Adding Muscle Size to Your Weak Points

If you feel that you have a body-part that’s lagging, this is how you can add muscle size to it.

Whether you’re just trying to improve your body or if you’re a natural bodybuilding competitor there are a lot of different theories on how to most effectively add muscle size to lagging body-parts. Essentially, you’re looking to create a more balanced physique with better symmetry. To some extent what “formula” works best for you is somewhat individualized but I will offer a few general suggestions that have proven successful for many others:

-As you design your workout programs put the muscle groups that you want to focus on early in your training sessions. It’s always a little easier to give a little extra effort and focus on a body-part when you are fresher and have a much higher energy level.

-Hitting a muscle group twice a week may or may not be advisable. It depends on your training plan and training rotation. Be sure to allow for at least three days before hitting the same muscle group again. A lot of lifters have good success hitting each core muscle group just once a week and that plan can be somewhat less complicated to design.

-I’ve also always seen great results on myself and my clients, by focusing on the body part that needs improvement, by reducing training with your other body parts by 25-50% and training the lagging body part 2x per week, but with not too much volume but added intensity. Anywhere from 4-6 weeks with this protocol should bring results.

-Include an adequate warm-up and active stretching into your training plan. Both will help you add size and help prevent injury.

-Proper nutritional support remains very important year round. Training breaks down the muscle and provides signals for growth. Adequate rest and adequate nutrition are the building blocks that allow for actual muscle growth to occur. Emphasizing paying attention to nutrition and added calories in the form of protein, would be a good idea.
======
• [Study questions]:
1. In the article on adding muscle size to weak points, how long should you wait before hitting the same muscle group again?
2. List, one per line and in brief, each general suggestion the muscle-size article offers.
3. Repeat the part of the muscle-size article starting with "If you feel" and going on through "higher energy level.".

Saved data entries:
======
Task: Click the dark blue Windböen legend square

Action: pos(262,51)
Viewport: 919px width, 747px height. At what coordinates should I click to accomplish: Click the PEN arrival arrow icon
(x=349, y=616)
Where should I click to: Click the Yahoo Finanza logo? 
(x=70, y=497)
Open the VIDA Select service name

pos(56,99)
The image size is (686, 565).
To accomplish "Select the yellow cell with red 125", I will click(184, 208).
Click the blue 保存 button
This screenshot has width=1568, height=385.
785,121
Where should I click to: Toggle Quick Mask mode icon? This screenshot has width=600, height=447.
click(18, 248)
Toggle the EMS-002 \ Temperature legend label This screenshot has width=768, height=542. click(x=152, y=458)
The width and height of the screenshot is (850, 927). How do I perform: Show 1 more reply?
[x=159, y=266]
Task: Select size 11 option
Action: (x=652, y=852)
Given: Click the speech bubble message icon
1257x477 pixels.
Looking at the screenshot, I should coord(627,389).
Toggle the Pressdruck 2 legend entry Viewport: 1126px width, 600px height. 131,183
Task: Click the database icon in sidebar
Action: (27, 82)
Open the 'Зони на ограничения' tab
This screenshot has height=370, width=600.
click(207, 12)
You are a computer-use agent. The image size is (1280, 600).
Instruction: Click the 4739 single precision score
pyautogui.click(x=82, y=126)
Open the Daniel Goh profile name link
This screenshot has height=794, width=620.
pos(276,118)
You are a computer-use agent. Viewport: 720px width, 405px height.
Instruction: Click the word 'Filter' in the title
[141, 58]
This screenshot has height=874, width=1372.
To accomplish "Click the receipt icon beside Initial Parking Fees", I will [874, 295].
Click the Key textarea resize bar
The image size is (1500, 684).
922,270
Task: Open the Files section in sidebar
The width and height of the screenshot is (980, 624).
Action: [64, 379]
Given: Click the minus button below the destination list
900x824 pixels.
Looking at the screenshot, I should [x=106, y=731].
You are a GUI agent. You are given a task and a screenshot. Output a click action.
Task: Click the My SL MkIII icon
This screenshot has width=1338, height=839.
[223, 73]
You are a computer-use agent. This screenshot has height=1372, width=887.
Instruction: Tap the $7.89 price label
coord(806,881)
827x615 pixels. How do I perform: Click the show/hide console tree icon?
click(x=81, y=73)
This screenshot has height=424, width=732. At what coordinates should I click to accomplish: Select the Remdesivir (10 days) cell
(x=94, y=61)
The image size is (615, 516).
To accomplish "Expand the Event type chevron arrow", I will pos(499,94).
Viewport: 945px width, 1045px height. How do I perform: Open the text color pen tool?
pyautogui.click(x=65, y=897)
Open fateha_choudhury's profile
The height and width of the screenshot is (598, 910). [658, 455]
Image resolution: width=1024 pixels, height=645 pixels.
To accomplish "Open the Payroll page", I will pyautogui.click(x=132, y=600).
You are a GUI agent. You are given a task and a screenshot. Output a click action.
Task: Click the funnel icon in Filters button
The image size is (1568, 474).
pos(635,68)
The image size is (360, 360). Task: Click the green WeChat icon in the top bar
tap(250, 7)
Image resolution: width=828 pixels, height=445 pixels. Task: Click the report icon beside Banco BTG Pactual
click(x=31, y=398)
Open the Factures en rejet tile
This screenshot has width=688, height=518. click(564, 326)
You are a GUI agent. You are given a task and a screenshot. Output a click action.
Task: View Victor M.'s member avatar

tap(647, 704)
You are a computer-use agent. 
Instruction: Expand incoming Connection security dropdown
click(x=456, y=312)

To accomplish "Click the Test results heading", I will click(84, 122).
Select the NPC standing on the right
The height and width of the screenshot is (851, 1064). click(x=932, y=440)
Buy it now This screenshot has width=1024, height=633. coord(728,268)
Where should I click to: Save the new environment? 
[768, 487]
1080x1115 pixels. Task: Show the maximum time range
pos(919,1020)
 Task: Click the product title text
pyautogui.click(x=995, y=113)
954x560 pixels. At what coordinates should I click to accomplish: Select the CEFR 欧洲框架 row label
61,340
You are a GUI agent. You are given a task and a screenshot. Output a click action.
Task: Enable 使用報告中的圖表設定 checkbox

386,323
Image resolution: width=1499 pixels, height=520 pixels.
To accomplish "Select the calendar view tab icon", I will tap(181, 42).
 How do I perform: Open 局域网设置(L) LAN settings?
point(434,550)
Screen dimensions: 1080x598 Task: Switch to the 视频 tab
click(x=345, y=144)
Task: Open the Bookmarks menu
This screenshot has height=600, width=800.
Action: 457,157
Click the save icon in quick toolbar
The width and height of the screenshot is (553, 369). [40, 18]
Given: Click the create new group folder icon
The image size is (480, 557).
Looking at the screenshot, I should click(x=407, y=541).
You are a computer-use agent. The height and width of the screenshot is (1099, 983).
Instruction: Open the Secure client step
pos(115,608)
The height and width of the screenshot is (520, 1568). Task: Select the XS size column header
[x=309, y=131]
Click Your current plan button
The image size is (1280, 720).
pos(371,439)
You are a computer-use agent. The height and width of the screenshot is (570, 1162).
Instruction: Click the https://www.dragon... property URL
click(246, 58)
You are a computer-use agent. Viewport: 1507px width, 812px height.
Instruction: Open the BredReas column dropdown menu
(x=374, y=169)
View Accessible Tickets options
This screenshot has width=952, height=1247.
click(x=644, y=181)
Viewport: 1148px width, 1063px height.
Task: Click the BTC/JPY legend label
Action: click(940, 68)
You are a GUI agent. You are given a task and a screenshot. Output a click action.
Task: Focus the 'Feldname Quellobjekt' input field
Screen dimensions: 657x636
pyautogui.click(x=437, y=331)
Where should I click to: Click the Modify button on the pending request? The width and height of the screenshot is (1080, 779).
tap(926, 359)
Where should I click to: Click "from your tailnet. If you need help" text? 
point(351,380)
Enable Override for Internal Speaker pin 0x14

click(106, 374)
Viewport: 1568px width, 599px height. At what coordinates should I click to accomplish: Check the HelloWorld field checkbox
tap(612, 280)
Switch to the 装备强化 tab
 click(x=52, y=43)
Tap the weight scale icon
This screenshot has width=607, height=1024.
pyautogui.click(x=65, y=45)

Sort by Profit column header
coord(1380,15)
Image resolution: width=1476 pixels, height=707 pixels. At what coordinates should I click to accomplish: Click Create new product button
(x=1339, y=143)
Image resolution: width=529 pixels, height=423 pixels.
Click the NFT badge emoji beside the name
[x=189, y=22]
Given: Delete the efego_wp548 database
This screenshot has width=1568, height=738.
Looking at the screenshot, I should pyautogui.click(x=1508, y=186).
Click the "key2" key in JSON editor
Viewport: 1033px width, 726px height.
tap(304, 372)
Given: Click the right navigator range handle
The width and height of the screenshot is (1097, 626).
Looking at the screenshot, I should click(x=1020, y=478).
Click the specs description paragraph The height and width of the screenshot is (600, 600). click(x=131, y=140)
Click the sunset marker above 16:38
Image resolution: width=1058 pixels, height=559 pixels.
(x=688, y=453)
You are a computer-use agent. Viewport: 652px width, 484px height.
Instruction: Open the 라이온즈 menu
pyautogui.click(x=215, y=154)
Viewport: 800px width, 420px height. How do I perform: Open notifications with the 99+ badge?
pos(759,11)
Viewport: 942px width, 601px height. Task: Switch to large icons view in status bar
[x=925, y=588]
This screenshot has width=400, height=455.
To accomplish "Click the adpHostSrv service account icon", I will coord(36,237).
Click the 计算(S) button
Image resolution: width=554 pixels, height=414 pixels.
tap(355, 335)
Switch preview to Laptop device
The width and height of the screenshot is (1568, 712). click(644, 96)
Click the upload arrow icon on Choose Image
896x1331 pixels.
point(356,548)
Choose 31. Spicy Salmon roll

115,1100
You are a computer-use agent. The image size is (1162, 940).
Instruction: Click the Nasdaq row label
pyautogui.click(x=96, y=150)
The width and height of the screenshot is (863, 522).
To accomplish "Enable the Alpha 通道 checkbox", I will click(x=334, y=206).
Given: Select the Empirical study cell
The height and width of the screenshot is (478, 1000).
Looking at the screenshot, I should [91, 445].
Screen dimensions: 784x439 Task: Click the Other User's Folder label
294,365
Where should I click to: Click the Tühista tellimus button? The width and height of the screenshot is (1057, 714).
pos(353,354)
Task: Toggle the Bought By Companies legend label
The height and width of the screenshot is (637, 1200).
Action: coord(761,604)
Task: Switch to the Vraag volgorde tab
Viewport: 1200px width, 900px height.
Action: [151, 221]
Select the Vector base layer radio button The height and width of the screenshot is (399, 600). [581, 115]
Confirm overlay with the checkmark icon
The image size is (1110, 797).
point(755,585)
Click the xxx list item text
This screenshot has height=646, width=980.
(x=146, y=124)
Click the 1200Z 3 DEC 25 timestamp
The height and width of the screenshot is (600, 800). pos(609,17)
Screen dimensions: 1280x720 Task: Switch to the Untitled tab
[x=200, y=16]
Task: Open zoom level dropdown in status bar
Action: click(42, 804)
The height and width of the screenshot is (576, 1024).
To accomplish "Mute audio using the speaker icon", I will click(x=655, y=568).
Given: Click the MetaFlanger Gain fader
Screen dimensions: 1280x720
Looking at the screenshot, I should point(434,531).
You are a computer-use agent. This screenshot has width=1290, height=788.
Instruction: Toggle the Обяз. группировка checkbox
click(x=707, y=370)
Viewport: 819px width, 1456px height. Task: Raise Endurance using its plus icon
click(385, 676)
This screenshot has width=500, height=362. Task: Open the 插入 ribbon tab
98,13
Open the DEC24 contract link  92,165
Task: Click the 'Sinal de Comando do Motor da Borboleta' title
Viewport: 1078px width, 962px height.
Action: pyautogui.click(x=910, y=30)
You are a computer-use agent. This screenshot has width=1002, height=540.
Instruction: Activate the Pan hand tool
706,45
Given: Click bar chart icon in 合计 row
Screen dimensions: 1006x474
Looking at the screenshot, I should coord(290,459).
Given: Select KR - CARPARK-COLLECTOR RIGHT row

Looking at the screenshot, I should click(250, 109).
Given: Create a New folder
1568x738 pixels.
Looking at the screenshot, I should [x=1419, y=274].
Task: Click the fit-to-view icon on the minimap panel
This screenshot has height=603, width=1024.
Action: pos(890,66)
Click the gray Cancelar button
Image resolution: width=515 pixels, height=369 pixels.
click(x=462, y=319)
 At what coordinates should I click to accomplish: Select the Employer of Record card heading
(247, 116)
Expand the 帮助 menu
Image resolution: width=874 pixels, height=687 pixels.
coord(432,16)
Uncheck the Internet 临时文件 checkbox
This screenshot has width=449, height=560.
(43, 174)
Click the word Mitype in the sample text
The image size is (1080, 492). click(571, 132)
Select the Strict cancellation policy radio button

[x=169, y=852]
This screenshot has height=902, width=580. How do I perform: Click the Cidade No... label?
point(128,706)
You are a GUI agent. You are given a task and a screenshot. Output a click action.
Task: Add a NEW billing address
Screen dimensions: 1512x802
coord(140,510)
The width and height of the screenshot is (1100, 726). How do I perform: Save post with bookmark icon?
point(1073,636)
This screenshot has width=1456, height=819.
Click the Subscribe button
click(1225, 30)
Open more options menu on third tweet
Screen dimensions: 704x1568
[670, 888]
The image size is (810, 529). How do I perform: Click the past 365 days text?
======
• [Answers by task]:
1. At least three days.

2.
Put the muscle groups you want to focus on early in your training sessions.
Train a muscle group twice a week only if your plan allows it, with at least three days before hitting it again.
Cut training of other body parts by 25-50% and train the lagging part twice a week with moderate volume and added intensity for 4-6 weeks.
Include an adequate warm-up and active stretching in your training plan.
Keep proper nutritional support year round, with added calories from protein.

3.
If you feel that you have a body-part that’s lagging, this is how you can add muscle size to it.

Whether you’re just trying to improve your body or if you’re a natural bodybuilding competitor there are a lot of different theories on how to most effectively add muscle size to lagging body-parts. Essentially, you’re looking to create a more balanced physique with better symmetry. To some extent what “formula” works best for you is somewhat individualized but I will offer a few general suggestions that have proven successful for many others:

-As you design your workout programs put the muscle groups that you want to focus on early in your training sessions. It’s always a little easier to give a little extra effort and focus on a body-part when you are fresher and have a much higher energy level.